The organization provides a legal advocate to help child victims and non-offending family members to make informed decisions about their roles in legal proceedings, as well as advocating for a child’s needs in the legal, treatment, and CPS systems.
At its clinic, Partners with Families & Children provides medical examinations for diagnosing abuse.
“We have the experts at diagnosing abuse,” Plischke says. “It’s a very child-friendly environment … much better than sitting around at the emergency room. If it is emergent and they’re at the hospital, the hospital calls us.”
The organization has a contract with Providence Sacred Heart Children’s Hospital through which its team will evaluate and diagnose a child who could be a victim of abuse, she says.
“What’s nice for the hospital is that our team is the experts, and they know how to do all of the documentation, they know how to (participate in) court if they need to do court for the case—and not take doctors away from the hospital,” Plischke adds.
The mental health and the family program includes mental health services for children, adolescents, and adults, as well as services for parenting adults, she says.
“Parenting adults is a loose term,” Plischke says. “It can be foster parents, grandparents, adoptive parents; it can even be a boyfriend living with a girlfriend who has kids. It’s just somebody who is parenting in any capacity.”
The substance use disorders program is for parenting adults only, she says. It includes a parenting component that focuses on promoting familial bonding and teaches skills that help children to resist drug use.
All of the organization’s programs are evidence based, Plischke says, meaning the processes have been proven scientifically to be effective.
Plischke says the organization’s “wraparound” model of providing a variety of services to children and parenting adults has gained national attention, in part because it provides services under one roof for families to work on comprehensive goals.
“Partners is on the National Registry of Evidence-based Programs and Practices as a promising practice,” she says. “We’ve had two research studies so far.”
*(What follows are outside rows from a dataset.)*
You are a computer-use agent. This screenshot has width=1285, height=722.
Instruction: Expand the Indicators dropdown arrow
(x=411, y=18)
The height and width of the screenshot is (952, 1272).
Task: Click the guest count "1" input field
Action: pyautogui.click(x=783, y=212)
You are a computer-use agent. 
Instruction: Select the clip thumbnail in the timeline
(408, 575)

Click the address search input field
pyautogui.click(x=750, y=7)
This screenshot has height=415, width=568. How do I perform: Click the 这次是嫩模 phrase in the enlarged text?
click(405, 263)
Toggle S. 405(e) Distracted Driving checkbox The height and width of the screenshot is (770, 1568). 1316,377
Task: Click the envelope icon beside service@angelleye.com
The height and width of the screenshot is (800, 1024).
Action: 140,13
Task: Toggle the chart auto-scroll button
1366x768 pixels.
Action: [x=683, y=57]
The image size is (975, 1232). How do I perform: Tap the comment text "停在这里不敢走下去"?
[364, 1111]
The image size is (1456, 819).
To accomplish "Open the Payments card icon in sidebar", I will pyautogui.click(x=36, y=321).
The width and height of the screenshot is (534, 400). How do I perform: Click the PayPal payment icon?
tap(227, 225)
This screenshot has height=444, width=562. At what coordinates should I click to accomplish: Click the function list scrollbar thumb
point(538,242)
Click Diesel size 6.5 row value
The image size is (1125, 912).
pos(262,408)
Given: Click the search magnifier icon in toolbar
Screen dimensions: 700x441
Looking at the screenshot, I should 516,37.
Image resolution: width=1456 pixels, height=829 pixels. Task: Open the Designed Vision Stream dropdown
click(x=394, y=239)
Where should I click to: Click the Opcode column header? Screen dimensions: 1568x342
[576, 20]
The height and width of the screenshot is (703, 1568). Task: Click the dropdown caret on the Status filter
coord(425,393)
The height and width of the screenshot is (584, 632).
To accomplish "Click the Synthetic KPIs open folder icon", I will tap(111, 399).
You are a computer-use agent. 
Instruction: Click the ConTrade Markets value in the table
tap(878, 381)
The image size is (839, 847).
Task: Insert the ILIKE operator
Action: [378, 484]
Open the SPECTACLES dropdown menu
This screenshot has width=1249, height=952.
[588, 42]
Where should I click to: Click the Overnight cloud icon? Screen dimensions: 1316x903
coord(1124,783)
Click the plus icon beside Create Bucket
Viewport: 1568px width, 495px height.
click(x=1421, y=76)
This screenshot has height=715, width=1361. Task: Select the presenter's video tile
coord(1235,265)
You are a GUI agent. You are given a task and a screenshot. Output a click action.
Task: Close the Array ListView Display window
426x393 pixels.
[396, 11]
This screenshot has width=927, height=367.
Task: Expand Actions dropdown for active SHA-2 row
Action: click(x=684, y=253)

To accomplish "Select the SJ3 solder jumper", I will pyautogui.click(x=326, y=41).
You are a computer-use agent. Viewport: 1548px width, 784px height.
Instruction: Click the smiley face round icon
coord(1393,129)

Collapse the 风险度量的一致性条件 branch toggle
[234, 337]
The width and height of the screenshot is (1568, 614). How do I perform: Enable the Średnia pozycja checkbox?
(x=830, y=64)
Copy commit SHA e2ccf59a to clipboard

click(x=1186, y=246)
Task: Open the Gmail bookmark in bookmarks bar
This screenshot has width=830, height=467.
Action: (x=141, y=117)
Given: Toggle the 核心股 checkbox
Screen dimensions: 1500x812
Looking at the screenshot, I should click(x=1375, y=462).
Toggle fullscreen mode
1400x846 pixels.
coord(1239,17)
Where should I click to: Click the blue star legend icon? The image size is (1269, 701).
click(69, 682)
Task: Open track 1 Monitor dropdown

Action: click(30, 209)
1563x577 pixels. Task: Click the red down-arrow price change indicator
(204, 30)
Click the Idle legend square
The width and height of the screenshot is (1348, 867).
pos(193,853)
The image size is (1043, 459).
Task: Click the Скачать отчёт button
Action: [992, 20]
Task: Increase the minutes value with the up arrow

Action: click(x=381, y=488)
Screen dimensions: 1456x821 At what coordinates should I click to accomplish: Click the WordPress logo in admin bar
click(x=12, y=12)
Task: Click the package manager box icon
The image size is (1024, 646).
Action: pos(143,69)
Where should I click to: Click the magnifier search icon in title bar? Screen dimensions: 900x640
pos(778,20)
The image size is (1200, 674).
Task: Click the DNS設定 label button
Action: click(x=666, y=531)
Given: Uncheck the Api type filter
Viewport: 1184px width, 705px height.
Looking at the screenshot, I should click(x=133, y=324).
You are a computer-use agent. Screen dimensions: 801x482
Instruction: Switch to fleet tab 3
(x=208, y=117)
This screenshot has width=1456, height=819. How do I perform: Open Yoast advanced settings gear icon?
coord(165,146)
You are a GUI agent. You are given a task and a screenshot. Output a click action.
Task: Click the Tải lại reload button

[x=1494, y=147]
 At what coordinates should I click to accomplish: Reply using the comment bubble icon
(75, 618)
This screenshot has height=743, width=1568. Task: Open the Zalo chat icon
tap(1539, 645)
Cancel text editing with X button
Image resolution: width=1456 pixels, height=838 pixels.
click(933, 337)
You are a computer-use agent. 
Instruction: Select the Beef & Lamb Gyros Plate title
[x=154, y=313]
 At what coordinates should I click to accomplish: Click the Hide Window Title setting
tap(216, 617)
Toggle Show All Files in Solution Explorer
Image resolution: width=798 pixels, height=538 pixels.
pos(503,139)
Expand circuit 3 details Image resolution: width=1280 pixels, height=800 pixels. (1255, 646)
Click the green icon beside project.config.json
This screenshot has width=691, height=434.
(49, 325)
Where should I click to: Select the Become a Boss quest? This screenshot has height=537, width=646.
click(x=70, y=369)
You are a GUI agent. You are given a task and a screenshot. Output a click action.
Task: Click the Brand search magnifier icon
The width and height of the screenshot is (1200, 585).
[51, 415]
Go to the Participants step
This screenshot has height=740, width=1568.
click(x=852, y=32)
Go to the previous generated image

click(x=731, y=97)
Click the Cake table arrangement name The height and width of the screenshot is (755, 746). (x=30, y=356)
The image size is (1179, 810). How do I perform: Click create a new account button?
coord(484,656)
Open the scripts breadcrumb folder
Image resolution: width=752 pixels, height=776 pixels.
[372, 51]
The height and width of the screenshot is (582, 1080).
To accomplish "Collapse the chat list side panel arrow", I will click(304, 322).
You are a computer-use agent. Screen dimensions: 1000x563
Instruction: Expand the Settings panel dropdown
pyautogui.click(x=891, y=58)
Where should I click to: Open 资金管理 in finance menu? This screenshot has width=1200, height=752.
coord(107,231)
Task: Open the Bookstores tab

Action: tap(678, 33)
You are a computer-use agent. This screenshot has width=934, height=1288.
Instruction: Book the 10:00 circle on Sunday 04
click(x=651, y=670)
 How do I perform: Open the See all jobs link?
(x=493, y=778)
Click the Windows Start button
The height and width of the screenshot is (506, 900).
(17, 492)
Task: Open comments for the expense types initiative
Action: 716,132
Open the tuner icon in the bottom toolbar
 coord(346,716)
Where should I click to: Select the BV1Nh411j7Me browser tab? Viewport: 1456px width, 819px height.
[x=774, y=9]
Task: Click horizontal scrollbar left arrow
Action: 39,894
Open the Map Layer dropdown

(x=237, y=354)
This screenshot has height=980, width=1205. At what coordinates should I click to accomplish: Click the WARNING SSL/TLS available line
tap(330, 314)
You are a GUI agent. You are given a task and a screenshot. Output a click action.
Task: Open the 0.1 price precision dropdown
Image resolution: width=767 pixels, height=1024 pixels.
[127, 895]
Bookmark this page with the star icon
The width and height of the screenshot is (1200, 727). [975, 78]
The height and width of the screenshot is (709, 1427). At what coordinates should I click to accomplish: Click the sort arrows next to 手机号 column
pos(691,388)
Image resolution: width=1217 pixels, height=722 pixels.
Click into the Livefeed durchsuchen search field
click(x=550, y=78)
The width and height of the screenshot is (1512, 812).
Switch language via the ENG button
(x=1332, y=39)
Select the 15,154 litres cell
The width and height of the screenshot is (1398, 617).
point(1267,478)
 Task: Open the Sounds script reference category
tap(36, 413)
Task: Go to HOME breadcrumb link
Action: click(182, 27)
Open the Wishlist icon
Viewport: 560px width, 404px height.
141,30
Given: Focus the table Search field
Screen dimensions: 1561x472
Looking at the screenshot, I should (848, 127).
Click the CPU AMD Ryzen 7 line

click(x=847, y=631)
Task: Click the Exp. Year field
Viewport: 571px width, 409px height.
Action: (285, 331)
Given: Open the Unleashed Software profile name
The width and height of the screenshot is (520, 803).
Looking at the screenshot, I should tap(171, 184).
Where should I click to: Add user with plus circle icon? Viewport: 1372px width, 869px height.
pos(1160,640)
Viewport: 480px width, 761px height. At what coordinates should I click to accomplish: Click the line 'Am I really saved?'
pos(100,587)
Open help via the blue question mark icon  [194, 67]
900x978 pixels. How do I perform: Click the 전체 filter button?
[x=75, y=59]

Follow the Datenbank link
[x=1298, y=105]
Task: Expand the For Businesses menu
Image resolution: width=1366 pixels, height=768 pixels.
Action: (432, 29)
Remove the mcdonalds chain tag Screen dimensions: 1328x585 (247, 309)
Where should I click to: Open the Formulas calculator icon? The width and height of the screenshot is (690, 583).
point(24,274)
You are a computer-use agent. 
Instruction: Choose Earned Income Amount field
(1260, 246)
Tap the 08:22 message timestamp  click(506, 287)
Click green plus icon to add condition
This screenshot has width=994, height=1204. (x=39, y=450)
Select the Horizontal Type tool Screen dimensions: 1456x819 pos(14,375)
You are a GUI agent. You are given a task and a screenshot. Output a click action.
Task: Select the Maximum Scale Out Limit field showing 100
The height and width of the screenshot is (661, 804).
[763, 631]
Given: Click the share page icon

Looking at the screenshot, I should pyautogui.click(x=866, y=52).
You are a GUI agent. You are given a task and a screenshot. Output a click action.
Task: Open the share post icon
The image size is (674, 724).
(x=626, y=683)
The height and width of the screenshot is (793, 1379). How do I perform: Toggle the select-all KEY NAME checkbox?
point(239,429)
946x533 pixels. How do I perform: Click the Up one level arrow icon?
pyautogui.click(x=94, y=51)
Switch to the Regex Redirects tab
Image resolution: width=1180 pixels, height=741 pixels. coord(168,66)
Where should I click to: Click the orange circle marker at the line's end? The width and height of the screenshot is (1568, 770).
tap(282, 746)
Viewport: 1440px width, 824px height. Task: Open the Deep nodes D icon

Partners with Families & Children also provides a victim-support specialist who is tasked with following up with families after a family or child has been referred to the organization, she says. A family team coordinator also is provided to set up monthly meetings with all involved in a family’s case, from law enforcement and CPS to mental health and substance use disorder treatment counselors.
“(Family members) may go through something and think that they’re fine, and then a month or two or three later, it’s kind of like, ‘Ooh, we need some help here,’” Plischke says.
Partners with Families & Children serves more than 2,400 children and families annually, Plischke says. Many of them come from Spokane County, but Plischke says the organization has been providing services to families from 13 surrounding counties during the past few years.
Partners with Families & Children has formal agreements with Lincoln County, and Plischke says the organization is working to create similar agreements with Asotin, Garfield, and Whitman counties.
Looking forward, Plischke says she hopes to see the organization provide services to more people.
“I would hope that we can at least double again, as far as families that we’re able to serve and make a deep impact in their lives,” she says.